Collection entries
- - - - - - -
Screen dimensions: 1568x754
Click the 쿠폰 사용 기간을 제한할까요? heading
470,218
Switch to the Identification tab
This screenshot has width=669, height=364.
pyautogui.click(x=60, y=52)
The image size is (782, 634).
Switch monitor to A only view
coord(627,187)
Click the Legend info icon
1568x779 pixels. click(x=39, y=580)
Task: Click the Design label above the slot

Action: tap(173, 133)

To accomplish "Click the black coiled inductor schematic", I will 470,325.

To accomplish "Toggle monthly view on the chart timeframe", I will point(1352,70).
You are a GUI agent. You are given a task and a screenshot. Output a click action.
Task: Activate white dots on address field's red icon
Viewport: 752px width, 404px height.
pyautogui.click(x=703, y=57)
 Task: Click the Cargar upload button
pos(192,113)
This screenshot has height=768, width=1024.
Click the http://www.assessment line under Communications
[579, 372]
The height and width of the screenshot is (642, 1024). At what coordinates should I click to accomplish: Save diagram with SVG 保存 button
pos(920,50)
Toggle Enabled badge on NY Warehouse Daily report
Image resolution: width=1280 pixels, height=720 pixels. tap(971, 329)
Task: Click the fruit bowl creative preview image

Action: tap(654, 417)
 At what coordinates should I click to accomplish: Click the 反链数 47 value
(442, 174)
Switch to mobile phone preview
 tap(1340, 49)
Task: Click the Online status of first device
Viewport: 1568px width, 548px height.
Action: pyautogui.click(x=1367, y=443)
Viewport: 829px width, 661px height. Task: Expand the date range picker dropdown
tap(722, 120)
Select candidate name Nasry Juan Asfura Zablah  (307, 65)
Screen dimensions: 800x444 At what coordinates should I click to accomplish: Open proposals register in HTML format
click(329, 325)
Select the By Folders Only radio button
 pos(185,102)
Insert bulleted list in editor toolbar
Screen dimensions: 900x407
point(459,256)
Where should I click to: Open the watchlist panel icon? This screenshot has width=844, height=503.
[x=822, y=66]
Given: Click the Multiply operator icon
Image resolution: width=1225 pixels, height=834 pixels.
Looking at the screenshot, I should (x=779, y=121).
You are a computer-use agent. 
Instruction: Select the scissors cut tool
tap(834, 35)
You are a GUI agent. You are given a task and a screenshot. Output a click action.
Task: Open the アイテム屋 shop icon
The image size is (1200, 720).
- - - - - - -
TASK DESCRIPTION
Rewrite the records, changing "Screen dimensions" to "Screen size" everywhere it occurs and leaving everything else as it is.

FINISHED TASK
Screen size: 1568x754
Click the 쿠폰 사용 기간을 제한할까요? heading
470,218
Switch to the Identification tab
This screenshot has width=669, height=364.
pyautogui.click(x=60, y=52)
The image size is (782, 634).
Switch monitor to A only view
coord(627,187)
Click the Legend info icon
1568x779 pixels. click(x=39, y=580)
Task: Click the Design label above the slot

Action: tap(173, 133)

To accomplish "Click the black coiled inductor schematic", I will 470,325.

To accomplish "Toggle monthly view on the chart timeframe", I will point(1352,70).
You are a GUI agent. You are given a task and a screenshot. Output a click action.
Task: Activate white dots on address field's red icon
Viewport: 752px width, 404px height.
pyautogui.click(x=703, y=57)
 Task: Click the Cargar upload button
pos(192,113)
This screenshot has height=768, width=1024.
Click the http://www.assessment line under Communications
[579, 372]
The height and width of the screenshot is (642, 1024). At what coordinates should I click to accomplish: Save diagram with SVG 保存 button
pos(920,50)
Toggle Enabled badge on NY Warehouse Daily report
Image resolution: width=1280 pixels, height=720 pixels. tap(971, 329)
Task: Click the fruit bowl creative preview image

Action: tap(654, 417)
 At what coordinates should I click to accomplish: Click the 反链数 47 value
(442, 174)
Switch to mobile phone preview
 tap(1340, 49)
Task: Click the Online status of first device
Viewport: 1568px width, 548px height.
Action: pyautogui.click(x=1367, y=443)
Viewport: 829px width, 661px height. Task: Expand the date range picker dropdown
tap(722, 120)
Select candidate name Nasry Juan Asfura Zablah  (307, 65)
Screen size: 800x444 At what coordinates should I click to accomplish: Open proposals register in HTML format
click(329, 325)
Select the By Folders Only radio button
 pos(185,102)
Insert bulleted list in editor toolbar
Screen size: 900x407
point(459,256)
Where should I click to: Open the watchlist panel icon? This screenshot has width=844, height=503.
[x=822, y=66]
Given: Click the Multiply operator icon
Image resolution: width=1225 pixels, height=834 pixels.
Looking at the screenshot, I should (x=779, y=121).
You are a computer-use agent. 
Instruction: Select the scissors cut tool
tap(834, 35)
You are a GUI agent. You are given a task and a screenshot. Output a click action.
Task: Open the アイテム屋 shop icon
The image size is (1200, 720).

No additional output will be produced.